Task statement:
Your task is to transcribe the entries exactly.

Provided entries:
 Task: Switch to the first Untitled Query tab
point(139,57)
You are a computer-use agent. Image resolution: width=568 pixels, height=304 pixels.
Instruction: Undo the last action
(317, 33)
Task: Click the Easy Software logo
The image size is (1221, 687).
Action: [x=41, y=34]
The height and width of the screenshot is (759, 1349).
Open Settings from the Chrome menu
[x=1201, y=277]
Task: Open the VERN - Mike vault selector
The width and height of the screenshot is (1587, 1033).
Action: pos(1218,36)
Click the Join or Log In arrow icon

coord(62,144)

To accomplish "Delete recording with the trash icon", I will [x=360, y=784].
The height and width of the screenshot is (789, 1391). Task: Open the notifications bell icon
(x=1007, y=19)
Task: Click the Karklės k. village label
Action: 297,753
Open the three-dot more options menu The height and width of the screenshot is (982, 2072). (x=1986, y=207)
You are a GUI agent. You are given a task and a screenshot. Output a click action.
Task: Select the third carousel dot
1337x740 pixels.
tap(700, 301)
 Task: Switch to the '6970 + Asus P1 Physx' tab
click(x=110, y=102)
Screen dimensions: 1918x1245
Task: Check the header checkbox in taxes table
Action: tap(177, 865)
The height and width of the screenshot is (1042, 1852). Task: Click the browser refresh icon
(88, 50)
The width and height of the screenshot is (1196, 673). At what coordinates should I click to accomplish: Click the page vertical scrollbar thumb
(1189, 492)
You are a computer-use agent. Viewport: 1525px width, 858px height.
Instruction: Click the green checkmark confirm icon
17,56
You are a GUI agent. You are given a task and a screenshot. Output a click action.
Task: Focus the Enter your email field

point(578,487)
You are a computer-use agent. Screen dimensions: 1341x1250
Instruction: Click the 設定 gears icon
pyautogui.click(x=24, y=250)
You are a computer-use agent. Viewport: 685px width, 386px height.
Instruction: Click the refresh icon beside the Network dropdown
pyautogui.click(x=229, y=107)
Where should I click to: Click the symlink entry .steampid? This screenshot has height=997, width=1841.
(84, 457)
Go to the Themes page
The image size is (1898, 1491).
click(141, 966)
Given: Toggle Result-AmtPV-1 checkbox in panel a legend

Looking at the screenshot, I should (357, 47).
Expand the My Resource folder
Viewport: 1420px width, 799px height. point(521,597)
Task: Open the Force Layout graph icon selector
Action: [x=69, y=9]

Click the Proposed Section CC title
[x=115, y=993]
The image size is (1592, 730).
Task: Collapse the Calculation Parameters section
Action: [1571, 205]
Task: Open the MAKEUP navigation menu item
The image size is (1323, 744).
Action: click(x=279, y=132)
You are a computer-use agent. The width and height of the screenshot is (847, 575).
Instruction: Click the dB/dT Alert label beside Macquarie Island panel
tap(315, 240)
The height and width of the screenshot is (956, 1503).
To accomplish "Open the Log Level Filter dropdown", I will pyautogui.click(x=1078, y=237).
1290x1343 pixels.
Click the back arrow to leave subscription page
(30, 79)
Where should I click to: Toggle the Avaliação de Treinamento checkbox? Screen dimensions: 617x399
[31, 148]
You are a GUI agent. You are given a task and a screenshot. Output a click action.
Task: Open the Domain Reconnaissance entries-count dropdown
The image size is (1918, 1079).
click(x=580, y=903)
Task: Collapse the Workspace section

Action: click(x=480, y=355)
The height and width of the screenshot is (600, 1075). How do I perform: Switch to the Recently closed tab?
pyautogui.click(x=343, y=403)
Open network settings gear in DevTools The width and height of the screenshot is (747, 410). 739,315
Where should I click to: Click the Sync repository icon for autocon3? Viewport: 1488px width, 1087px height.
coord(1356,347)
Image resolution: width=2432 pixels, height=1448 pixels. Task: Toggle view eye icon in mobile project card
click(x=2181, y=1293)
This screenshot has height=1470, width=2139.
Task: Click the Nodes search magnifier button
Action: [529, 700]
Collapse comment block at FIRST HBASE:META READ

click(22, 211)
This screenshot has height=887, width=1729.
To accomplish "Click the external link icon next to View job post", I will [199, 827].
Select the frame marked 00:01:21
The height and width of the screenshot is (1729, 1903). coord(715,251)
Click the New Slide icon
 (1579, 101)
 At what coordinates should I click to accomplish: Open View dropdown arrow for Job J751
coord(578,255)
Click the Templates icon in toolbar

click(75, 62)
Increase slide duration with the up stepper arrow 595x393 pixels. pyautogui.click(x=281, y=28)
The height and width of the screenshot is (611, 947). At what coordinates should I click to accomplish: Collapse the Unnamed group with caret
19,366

Exercise solution:
 Task: Switch to the first Untitled Query tab
point(139,57)
You are a computer-use agent. Image resolution: width=568 pixels, height=304 pixels.
Instruction: Undo the last action
(317, 33)
Task: Click the Easy Software logo
The image size is (1221, 687).
Action: [x=41, y=34]
The height and width of the screenshot is (759, 1349).
Open Settings from the Chrome menu
[x=1201, y=277]
Task: Open the VERN - Mike vault selector
The width and height of the screenshot is (1587, 1033).
Action: pos(1218,36)
Click the Join or Log In arrow icon

coord(62,144)

To accomplish "Delete recording with the trash icon", I will [x=360, y=784].
The height and width of the screenshot is (789, 1391). Task: Open the notifications bell icon
(x=1007, y=19)
Task: Click the Karklės k. village label
Action: 297,753
Open the three-dot more options menu The height and width of the screenshot is (982, 2072). (x=1986, y=207)
You are a GUI agent. You are given a task and a screenshot. Output a click action.
Task: Select the third carousel dot
1337x740 pixels.
tap(700, 301)
 Task: Switch to the '6970 + Asus P1 Physx' tab
click(x=110, y=102)
Screen dimensions: 1918x1245
Task: Check the header checkbox in taxes table
Action: tap(177, 865)
The height and width of the screenshot is (1042, 1852). Task: Click the browser refresh icon
(88, 50)
The width and height of the screenshot is (1196, 673). At what coordinates should I click to accomplish: Click the page vertical scrollbar thumb
(1189, 492)
You are a computer-use agent. Viewport: 1525px width, 858px height.
Instruction: Click the green checkmark confirm icon
17,56
You are a GUI agent. You are given a task and a screenshot. Output a click action.
Task: Focus the Enter your email field

point(578,487)
You are a computer-use agent. Screen dimensions: 1341x1250
Instruction: Click the 設定 gears icon
pyautogui.click(x=24, y=250)
You are a computer-use agent. Viewport: 685px width, 386px height.
Instruction: Click the refresh icon beside the Network dropdown
pyautogui.click(x=229, y=107)
Where should I click to: Click the symlink entry .steampid? This screenshot has height=997, width=1841.
(84, 457)
Go to the Themes page
The image size is (1898, 1491).
click(141, 966)
Given: Toggle Result-AmtPV-1 checkbox in panel a legend

Looking at the screenshot, I should (357, 47).
Expand the My Resource folder
Viewport: 1420px width, 799px height. point(521,597)
Task: Open the Force Layout graph icon selector
Action: [x=69, y=9]

Click the Proposed Section CC title
[x=115, y=993]
The image size is (1592, 730).
Task: Collapse the Calculation Parameters section
Action: [1571, 205]
Task: Open the MAKEUP navigation menu item
The image size is (1323, 744).
Action: click(x=279, y=132)
You are a computer-use agent. The width and height of the screenshot is (847, 575).
Instruction: Click the dB/dT Alert label beside Macquarie Island panel
tap(315, 240)
The height and width of the screenshot is (956, 1503).
To accomplish "Open the Log Level Filter dropdown", I will pyautogui.click(x=1078, y=237).
1290x1343 pixels.
Click the back arrow to leave subscription page
(30, 79)
Where should I click to: Toggle the Avaliação de Treinamento checkbox? Screen dimensions: 617x399
[31, 148]
You are a GUI agent. You are given a task and a screenshot. Output a click action.
Task: Open the Domain Reconnaissance entries-count dropdown
The image size is (1918, 1079).
click(x=580, y=903)
Task: Collapse the Workspace section

Action: click(x=480, y=355)
The height and width of the screenshot is (600, 1075). How do I perform: Switch to the Recently closed tab?
pyautogui.click(x=343, y=403)
Open network settings gear in DevTools The width and height of the screenshot is (747, 410). 739,315
Where should I click to: Click the Sync repository icon for autocon3? Viewport: 1488px width, 1087px height.
coord(1356,347)
Image resolution: width=2432 pixels, height=1448 pixels. Task: Toggle view eye icon in mobile project card
click(x=2181, y=1293)
This screenshot has height=1470, width=2139.
Task: Click the Nodes search magnifier button
Action: [529, 700]
Collapse comment block at FIRST HBASE:META READ

click(22, 211)
This screenshot has height=887, width=1729.
To accomplish "Click the external link icon next to View job post", I will [199, 827].
Select the frame marked 00:01:21
The height and width of the screenshot is (1729, 1903). coord(715,251)
Click the New Slide icon
 (1579, 101)
 At what coordinates should I click to accomplish: Open View dropdown arrow for Job J751
coord(578,255)
Click the Templates icon in toolbar

click(75, 62)
Increase slide duration with the up stepper arrow 595x393 pixels. pyautogui.click(x=281, y=28)
The height and width of the screenshot is (611, 947). At what coordinates should I click to accomplish: Collapse the Unnamed group with caret
19,366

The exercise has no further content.